Paul Sableman (Flickr user: pasa47) / CC BY

March 15, 2020; Northwest Arkansas Democrat-Gazette

In 2018, NPQ wrote about United Way’s launch of its initiative to track and document families who often fall between the cracks. These families were “Asset Limited, Income Restrained, and Employed” (ALICE). They were, and are, the working poor.

A new report issued through a collaboration between Entergy Arkansas, the Winthrop Rockefeller Foundation, and the national nonprofit program United for ALICE examined 2017 census data, tax data, housing data, and other economic information. The goal was to learn just what it takes to live in each county of Arkansas and how much the residents in each county made. The findings demonstrate that close to 24 percent of households in Arkansas live above the federal poverty level yet lack sufficient income to cover all of their expenses or save for an emergency.

Think about this in the context of today’s coronavirus crisis. “If ALICE would get sick, ALICE doesn’t have any additional money for health care. ALICE usually works at hourly paid jobs, and to not get paid and forgo a week or two weeks’ worth of wages, it could be devastating,” says Stephanie Hoopes, director for United for Alice, which conducted the research for the report. These are the families who are most impacted by this current crisis and who have the fewest places to turn for help. After all, the working poor in the “ALICE” category are in addition to the 17 percent of Arkansan families who are in poverty. In other words, a total of 41 percent of Arkansas residents lack financial self-sufficiency. Again, this is back in 2017, well before the current pandemic.

The report indicates a 20 percent increase in Arkansans unable to make ends meet between 2007 and 2017. The rising cost of living accounts for much of this. The cost of living for a family of four is $46,812 per year and for a single adult it is $18,240. Contrast this with the federal poverty level for a family of four at $24,600 and a single adult at $12,060. What this means is that families and individuals who need government assistance do not qualify for it because the federal poverty rates are out of sync with the reality of what it really takes to subsist as a family or an individual.

Rich Huddleston, director of Arkansas Advocates for Children and Families, notes that the federal poverty level was established in the 1960s. While the number has been adjusted by inflation, “it doesn’t take into account the way our budget has changed over time,” Huddleston says.
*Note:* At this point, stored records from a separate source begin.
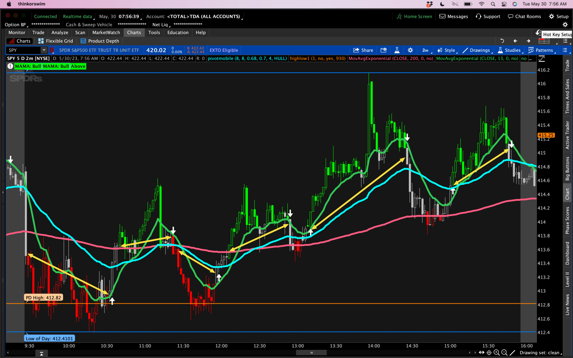Click the zoom in magnifier icon
The width and height of the screenshot is (573, 358).
(x=496, y=353)
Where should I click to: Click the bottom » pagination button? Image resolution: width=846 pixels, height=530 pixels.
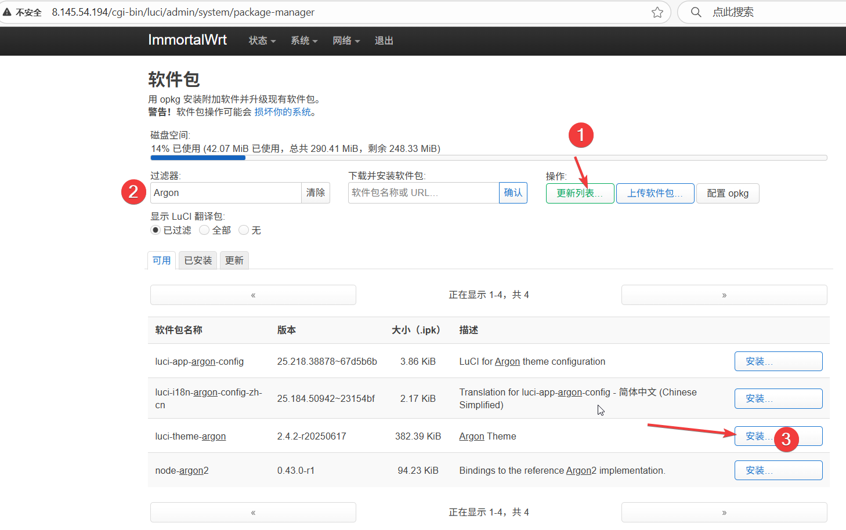tap(724, 513)
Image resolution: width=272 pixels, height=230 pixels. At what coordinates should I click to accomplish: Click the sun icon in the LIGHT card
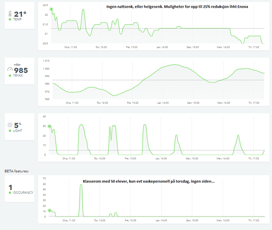tap(9, 125)
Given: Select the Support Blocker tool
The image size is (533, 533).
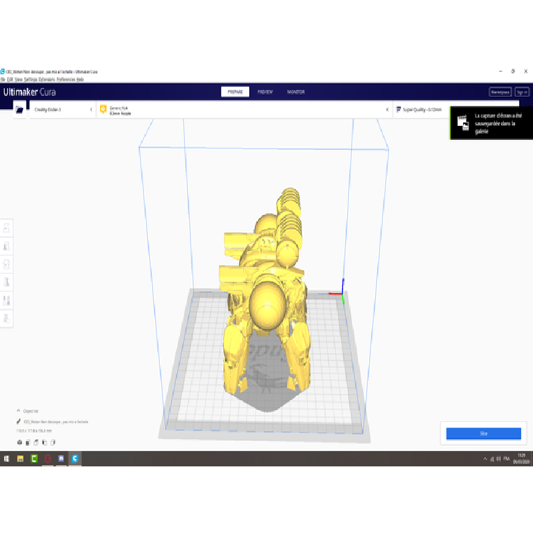Looking at the screenshot, I should pos(7,318).
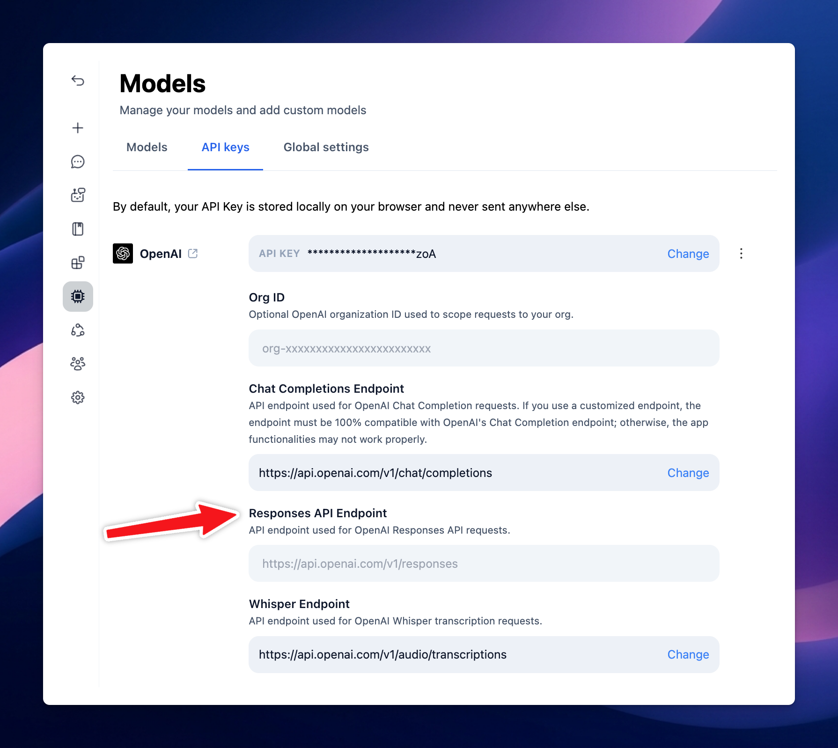Open the AI agents robot icon

pos(78,195)
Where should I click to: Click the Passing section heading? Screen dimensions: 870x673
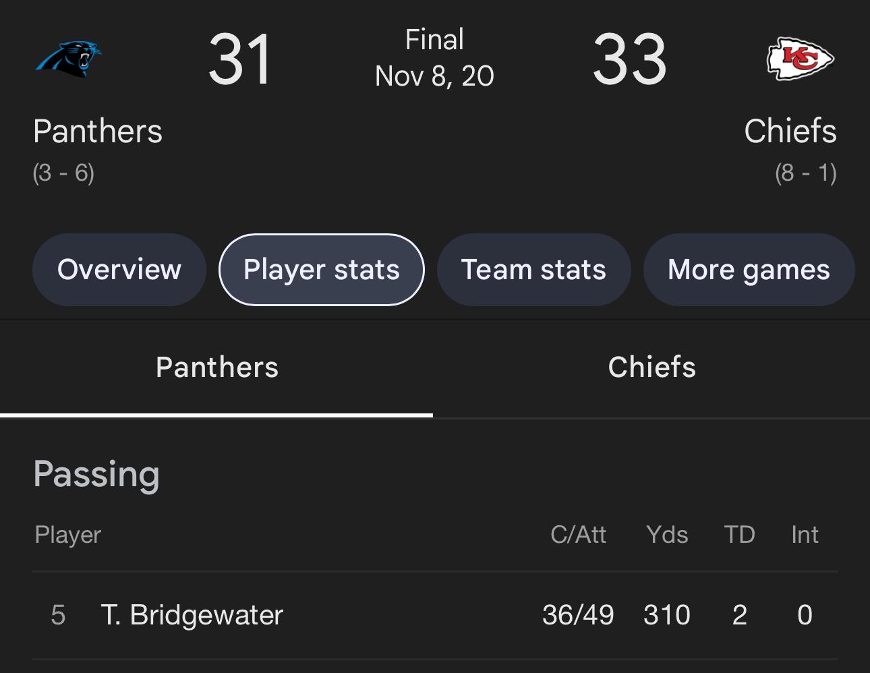pos(96,474)
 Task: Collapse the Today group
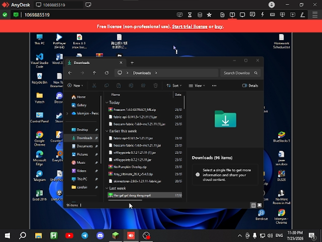(107, 102)
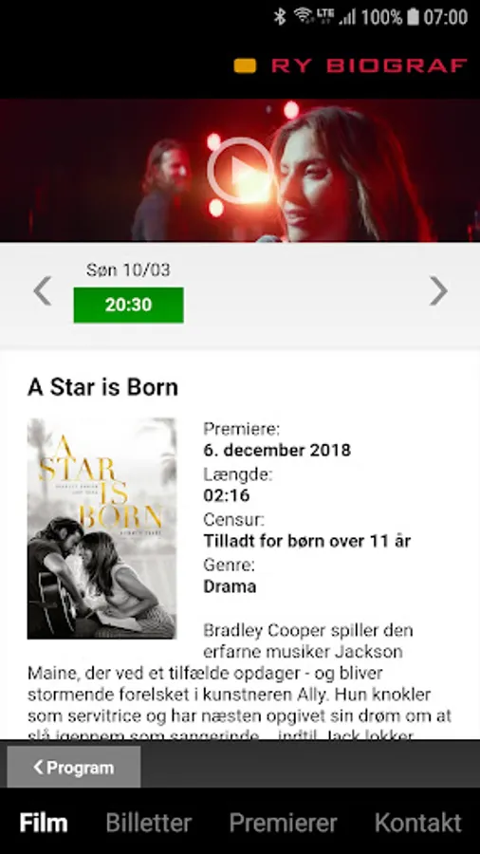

He referred to the federal poverty measures as outdated and said he will use this new report to explore possible program and policy options for Arkansas families.

There is also great concern in Arkansas for the high numbers of low-income seniors who fall below the ALICE threshold. About 43 percent of seniors fall into this category. Black and Latinx families also make up a disproportionate number of ALICE families, according to the report, with 59 percent of Black families and 53 percent of Latinx families falling either below the poverty line or in the ALICE working poor category. All of this makes for a perfect storm for major issues for Arkansas families and seniors, or a major opportunity for some far-sighted solutions.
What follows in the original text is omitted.